Il 26 dicembre 1933 viene brevettata la radio a modulazione di frequenza, che consentì di avere un segnale molto più pulito e trasmissibile a maggiori distanze rispetto alla modulazione di ampiezza.
Dalle colline bolognesi alla selva del Messico: la radio nella sua ormai lunga storia ha svolto un ruolo importante nella comunicazione tra persone appartenenti alla stessa comunità così come a popolazioni di paesi lontani.
Utilizzando le ricerche di Hertz, Branly e Lodge e dell’italiano Righi, che avevano dimostrato l’esistenza delle onde elettromagnetiche descritte da Maxwell, Guglielmo Marconi sperimentò per la prima volta il telegrafo senza fili nel 1895 nella villa di campagna della sua famiglia, vicino a Bologna, mandando il segnale al di là della collina dei Celestini, di fronte al suo laboratorio.
Sperimentare la trasmissione del segnale radio a distanza divenne l’ossessione di Marconi, che si trasferì in Inghilterra per brevettare la sua invenzione e nel 1901, alle ore 12.30 del 12 dicembre, realizzò lo storico esperimento di trasmissione del segnale oltre Oceano.
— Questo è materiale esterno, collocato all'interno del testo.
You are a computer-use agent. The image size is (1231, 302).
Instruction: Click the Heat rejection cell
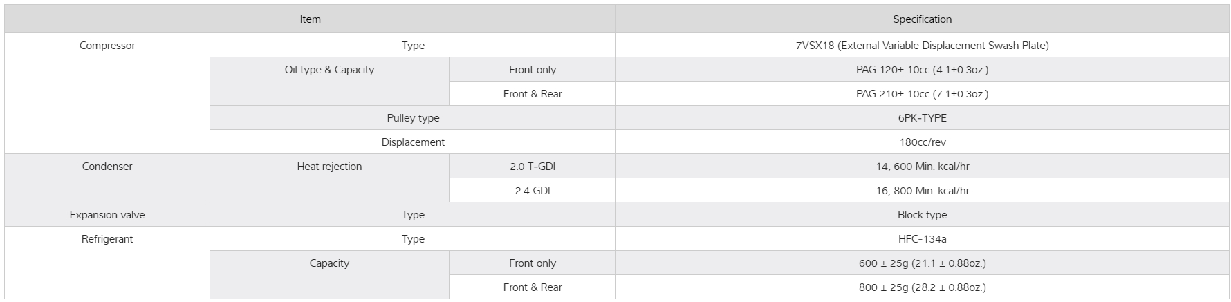click(x=329, y=167)
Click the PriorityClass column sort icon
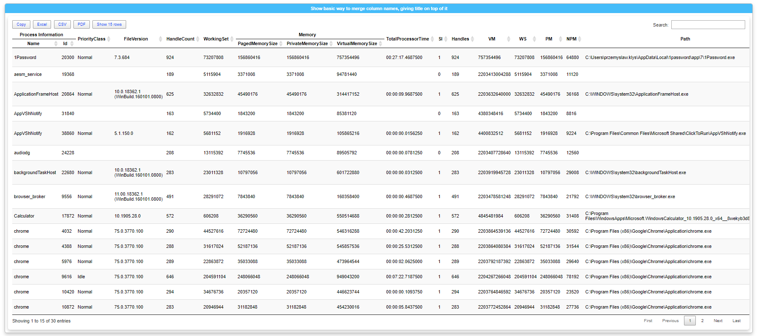The width and height of the screenshot is (757, 336). click(108, 39)
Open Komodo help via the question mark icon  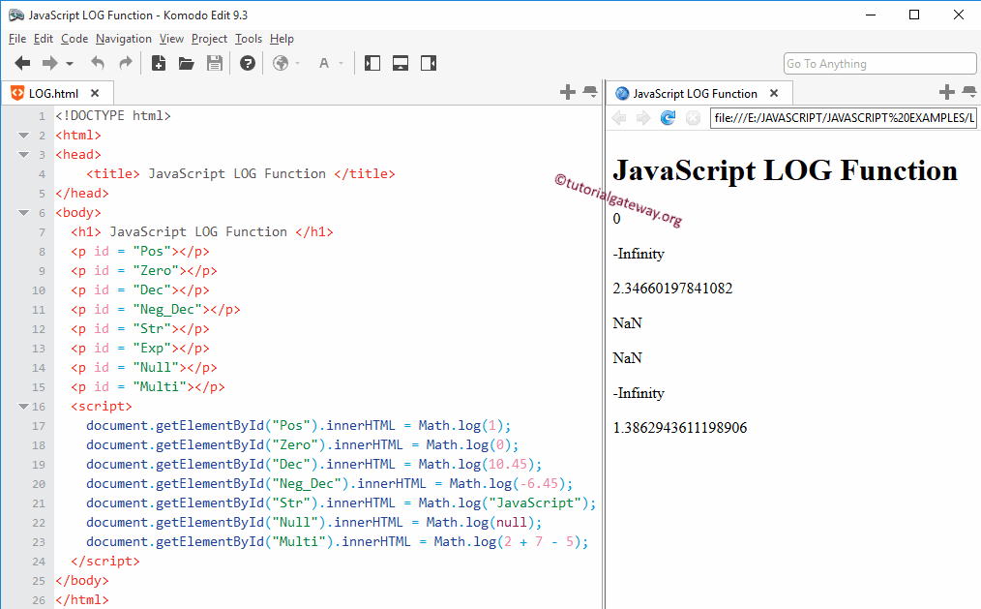tap(247, 63)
Intuendo il ruolo geopolitico strategico di questo servizio, i governi degli Stati Uniti e di alcuni paesi europei diedero vita a grandi corporation nazionali per la gestione del traffico telegrafico-radiofonico, come la Rca americana (Radio Corporation of America), che già nel 1923 controllava un terzo del traffico transatlantico e la metà di quello transpacifico.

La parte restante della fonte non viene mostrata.